I grew up in a standard-issue family: two parents, two kids, a variety of pets. I went off to college on schedule and had four different roommates over the years. I spent summers and holidays at home with the family. After college, I lived with my parents for about a year and a half before I went off to basic military training to share a room with 53 of my closest friends. Had a roommate for part of technical training school, then a room to myself while dating my husband-to-be, so that doesn't really count as living alone; then I got married. Sure, I've had days to myself in hotels or temporary living quarters during TDYs and military schools, but basically, I've always lived with someone.
Sometimes I resented this fact; I've felt cheated of some movie/TV/book-stereotype of freewheeling single life. I was looking forward to coming out here and figuring out who I really am at my core, without the influence of other people sharing my space. I brought cookbooks and kitchenware and thought I'd cook awesome meals of the kinds of food I want to eat, without having to cater to kids and a lactose-intolerant husband. I brought books and DVDs and my body weight in yarn. I even brought origami paper and writing paper and a journal and a cool fountain pen.

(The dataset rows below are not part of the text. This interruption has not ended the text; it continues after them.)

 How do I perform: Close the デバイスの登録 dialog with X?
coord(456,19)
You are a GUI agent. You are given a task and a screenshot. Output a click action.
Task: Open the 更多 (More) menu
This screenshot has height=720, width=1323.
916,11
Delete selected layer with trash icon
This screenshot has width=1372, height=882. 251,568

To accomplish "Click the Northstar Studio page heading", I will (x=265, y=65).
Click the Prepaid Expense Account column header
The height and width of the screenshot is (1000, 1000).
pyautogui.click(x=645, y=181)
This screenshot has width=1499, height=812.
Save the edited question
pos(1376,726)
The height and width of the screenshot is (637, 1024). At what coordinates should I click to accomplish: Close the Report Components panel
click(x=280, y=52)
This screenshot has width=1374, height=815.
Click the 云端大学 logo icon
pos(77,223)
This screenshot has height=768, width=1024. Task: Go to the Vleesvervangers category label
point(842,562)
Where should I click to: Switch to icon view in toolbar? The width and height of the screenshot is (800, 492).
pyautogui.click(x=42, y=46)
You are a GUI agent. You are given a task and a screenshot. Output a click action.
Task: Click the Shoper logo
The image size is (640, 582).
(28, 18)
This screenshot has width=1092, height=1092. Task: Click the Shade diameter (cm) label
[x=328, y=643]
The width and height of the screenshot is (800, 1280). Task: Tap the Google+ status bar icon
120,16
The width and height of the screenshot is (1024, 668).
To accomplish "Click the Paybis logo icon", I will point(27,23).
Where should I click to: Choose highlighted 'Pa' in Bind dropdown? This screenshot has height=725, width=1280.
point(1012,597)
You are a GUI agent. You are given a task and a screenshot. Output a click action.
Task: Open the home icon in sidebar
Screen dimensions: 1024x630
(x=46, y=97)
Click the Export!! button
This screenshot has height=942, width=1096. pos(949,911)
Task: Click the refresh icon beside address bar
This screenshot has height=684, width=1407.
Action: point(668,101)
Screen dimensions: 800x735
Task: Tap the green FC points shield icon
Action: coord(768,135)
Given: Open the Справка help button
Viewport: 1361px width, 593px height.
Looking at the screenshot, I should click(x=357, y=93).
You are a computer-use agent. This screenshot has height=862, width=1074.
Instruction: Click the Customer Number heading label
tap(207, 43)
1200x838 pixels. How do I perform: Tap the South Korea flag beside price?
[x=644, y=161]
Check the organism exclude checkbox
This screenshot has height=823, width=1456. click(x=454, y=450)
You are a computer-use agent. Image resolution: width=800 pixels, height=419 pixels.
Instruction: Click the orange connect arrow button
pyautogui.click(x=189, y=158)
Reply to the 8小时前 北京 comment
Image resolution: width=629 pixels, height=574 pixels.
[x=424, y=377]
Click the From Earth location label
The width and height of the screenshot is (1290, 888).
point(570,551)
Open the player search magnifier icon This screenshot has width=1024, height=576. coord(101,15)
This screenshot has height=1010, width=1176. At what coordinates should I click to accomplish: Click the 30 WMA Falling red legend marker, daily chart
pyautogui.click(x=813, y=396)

The reality is though, that even without my family, I'm still a wife and a mom. I might be living solo, but I am in no way single. I can't go out on dates - obviously (and to be clear, I don't want to!), and I can't just travel at the drop of a hat to wherever, whenever. I have a family budget to consider, not a personal one.
This week has been a bit of a revelation. The office is closed for the entire week for the Festival of Sacrifice, a Muslim holiday, and I've got the office Blackberry, so no trips for me. (That's a good thing, and I volunteered to take it. I have my fitness test next week, and I can't afford to go gallivanting about, eating out every day.) Without work and responsibilities to shape my day, I've naturally reverted to a creature of the night. I did get up at 0630 Monday morning to go for a run, but after that, all semblance of responsible adult-type behavior has slipped away. Even though I went to bed at a decent hour on Monday, I crawled out of bed at the crack of noon on Tuesday. Didn't even mean to. Didn't hear my alarm, and that's something that rarely, rarely happens. Since then, I've watched movies and played computer games and read until the wee hours each night. I might wake at 0700 regardless of how late I stayed up, but then I read until 1000, or 1100, or until I have to pee desperately and finally get up to take care of business and get a Frappuccino. I've watched four movies and a season of Dexter. I did knit one fingerless glove and am working on a pair of them. I've swept a little, and cleared off my table with the intent of dusting, and done a load of laundry because I enjoy clean underwear. And I wrote a blog, so there's that. But mostly, there's nothing driving my daily actions. No real reason to get out of bed each day except the need to pee. I can't be bothered to cook anything for just myself (and I never have the ingredients to make what I want), I owe nothing to no one, so what's the point of doing anything?
I feel quite disappointed in myself. Is this all there is to me? Without a family and dogs and work, I'm not really anything?
I know part of the problem is the job. It's not stimulating or engaging or challenging. It is very interesting, in a sociologist-studying-a-new-culture kind of way. But it's nothing to take home with me, nothing to need a break from. The other part is the family. I've done an awesome job of raising confident, independent children, and I have an awesome husband who doesn't need my help. We Skype once a week and Mike and I chat via Facebook, but basically, they have nothing to talk about with me. So I am unchained, adrift without an anchor. Curious to see where I end up, still wondering who I am.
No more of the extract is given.